**Aufgabe A:** Welche Wege für Hilfslieferungen in den Gazastreifen nennt der Seitenauszug über den Gazastreifen? Zähle alle auf.
**Aufgabe B:** Was stellte laut dem Seitenauszug über den Gazastreifen der Internationale Gerichtshof Ende März fest?
**Aufgabe C:** Führe den Seitenauszug über den Gazastreifen nach seinem letzten Satz fort.

**Seitenauszug:**
++++

Die humanitäre Situation im Gazastreifen ist katastrophal: Seit Oktober wurden durch das zionistische Kolonialregime offiziell über 30.000 Palästinenser ermordet, die Dunkelziffer dürfte noch weit höher sein. In den nächsten Wochen könnten die Todeszahlen noch drastisch steigen, und zwar aufgrund des systematischen Aushungerns der Bevölkerung in Gaza durch Israel. Der Internationale Gerichtshof  (IGH) stellte Ende März fest, dass „die Hungersnot bereits begonnen hat“.i Der UN-Sonderberichterstatter Michael Fakhri betonte zudem, dass diese Hungersnot vorsätzlich von Israel verursacht wird.ii Daran ändert auch die Tatsache nichts, dass zuletzt einige Lebensmittel in den zuvor besonders stark betroffenen Norden des Gazastreifens gelangten. Denn auch wenn die meisten Menschen dort seit Kurzem wieder an Grundnahrungsmittel kommen können, trifft dies weder auf Medikamente noch auf Treibstoff zu.iii

Kritik der humanitären Hilfe

Um die Situation in Palästina tatsächlich etwas zu verbessern, braucht es finanzielle Unterstützung. Damit verbinden die meisten Menschen zunächst Spenden für humanitäre Hilfe, und das ist auch richtig. Allerdings handelt es sich beim Spenden häufig um eine Ersatzhandlung, um zu kompensieren, dass man nicht politisch kämpft und die Probleme an den Wurzeln anpackt. Besonders problematisch wird das Spenden allerdings – unabhängig davon, ob man es statt oder zusätzlich zum politischen Kampf praktiziert – dann, wenn man sich nicht damit auseinandersetzt, wofür und an wen man eigentlich spendet. Immer nach dem Motto: „Hauptsache man tut irgendwas!“ Beziehngsweise: „Besser als nichts!“

Zunächst muss man in Bezug auf den Gazastreifen nämlich verstehen, dass das Problem der Menschen dort nicht ist, dass weltweit zu wenig für sie gespendet würde. Ihr Problem ist, dass diese Spenden aufgrund der See- und Landblockade Israels und Ägyptens nicht zu den Menschen gelangt. Unzählige Spenden vergammeln in den LKWs, die in der Sonne auf dem Sinai am Grenzübergang Rafah warten und nicht eingelassen werden. Dasselbe gilt für die, die über das Meer oder gar über Israel kommen sollen. Sprich: Israel entscheidet, was in den Gazastreifen gelassen wird und was nicht. Das gilt auch für jene Hilfslieferungen, die aus der Luft abgeworfen werden, die nicht nur lebensgefährlich für die Menschen,ivsondern zugleich auch eine billige Charity-Propagandashow etwa für das jordanische Regime sind.

++++

**Extrahiertes Material:**
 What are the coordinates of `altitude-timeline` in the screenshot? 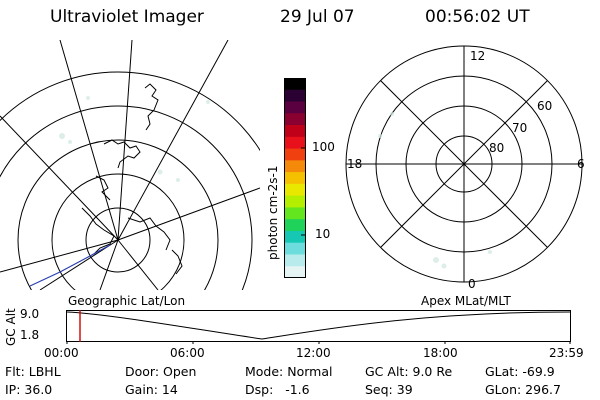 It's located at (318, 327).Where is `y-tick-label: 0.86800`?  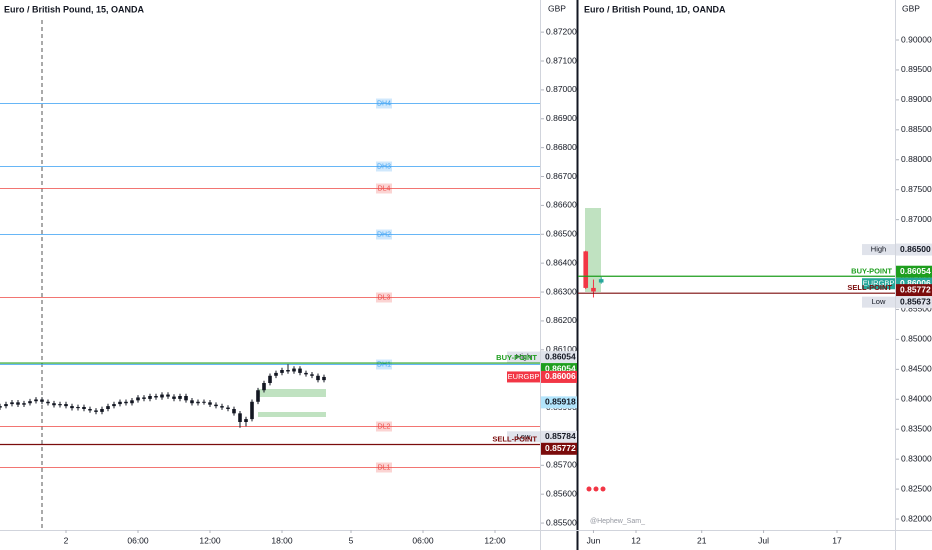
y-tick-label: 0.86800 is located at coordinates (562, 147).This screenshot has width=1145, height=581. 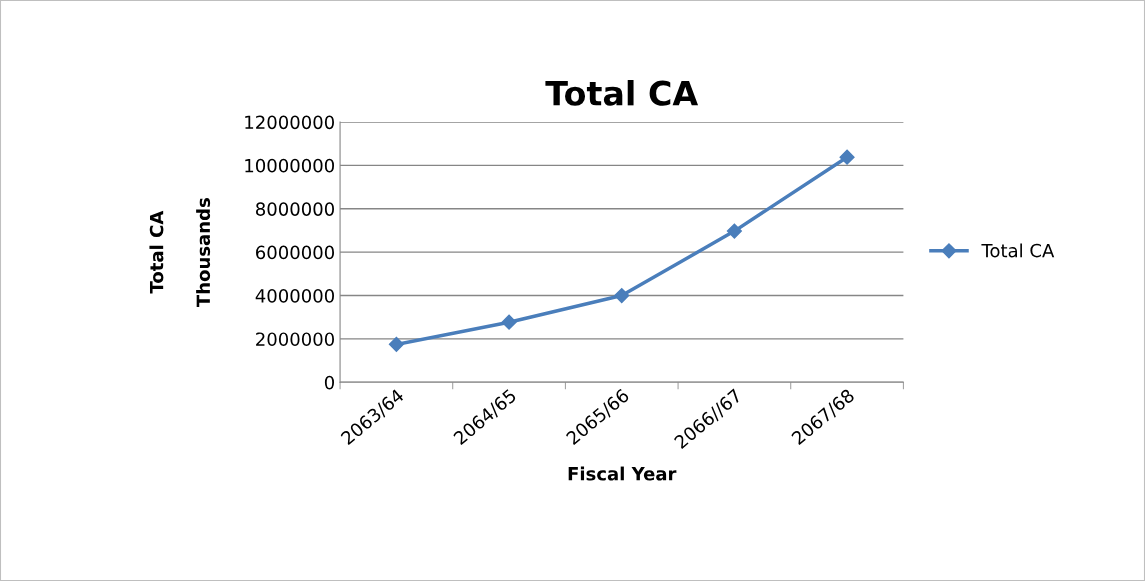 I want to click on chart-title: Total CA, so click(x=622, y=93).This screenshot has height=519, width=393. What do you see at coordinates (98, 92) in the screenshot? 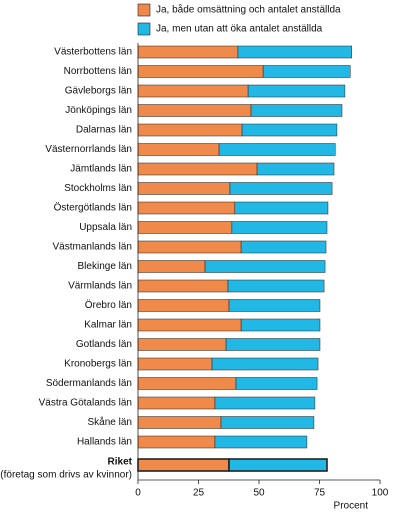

++++

**Antwort A:** Über den Grenzübergang Rafah auf dem Sinai, über das Meer, über Israel und aus der Luft abgeworfen.

**Antwort B:** Er stellte fest, dass „die Hungersnot bereits begonnen hat“.

**Antwort C:**
Derweil ist das zionistische Regime bemüht, mittels seiner – mittlerweile widerlegten – Propaganda-Kampagne gegen die UNRWAv auf der einen und Massakern und gezielten Morden auf der anderen Seite die UNO, private NGOs, lokale Volkskomitees, Familienverbände und die Beamtenschaft in Gaza daran zu hindern, humanitäre Hilfe zu leisten.vi So stellte zuletzt die Organisation World Central Kitchen (WCK) ihre Arbeit im Gazastreifen ein, nachdem sechs ihrer Mitarbeiter gezielt von der zionistischen Luftwaffe ermordet wurden.vii

Es stellt sich also zunächst die Frage, ob oder wie die Organisationen, an die man spendet, überhaupt Nahrung, Medikamente, Treibstoff etc. in den Gaza-Streifen hineinbringen. Anschließend stellt sich die Frage, wie es verteilt wird. Dafür gibt es meist zwei Möglichkeiten: Entweder wird es blind verteilt bzw. abgeworfen. Dann läuft der Verteilungskampf nach dem Motto: Die Stärksten (oder Schnellsten) überleben. Kinder, Alte, Kranke und Versehrte ohne Angehörige haben kaum eine Chance. Oder aber die Lieferungen werden von den Hilfsorganisationen verkauft, um überhaupt irgendeine Form der Verteilung zu gewährleisten, wobei die, die weniger oder gar kein Geld haben im Nachteil sind.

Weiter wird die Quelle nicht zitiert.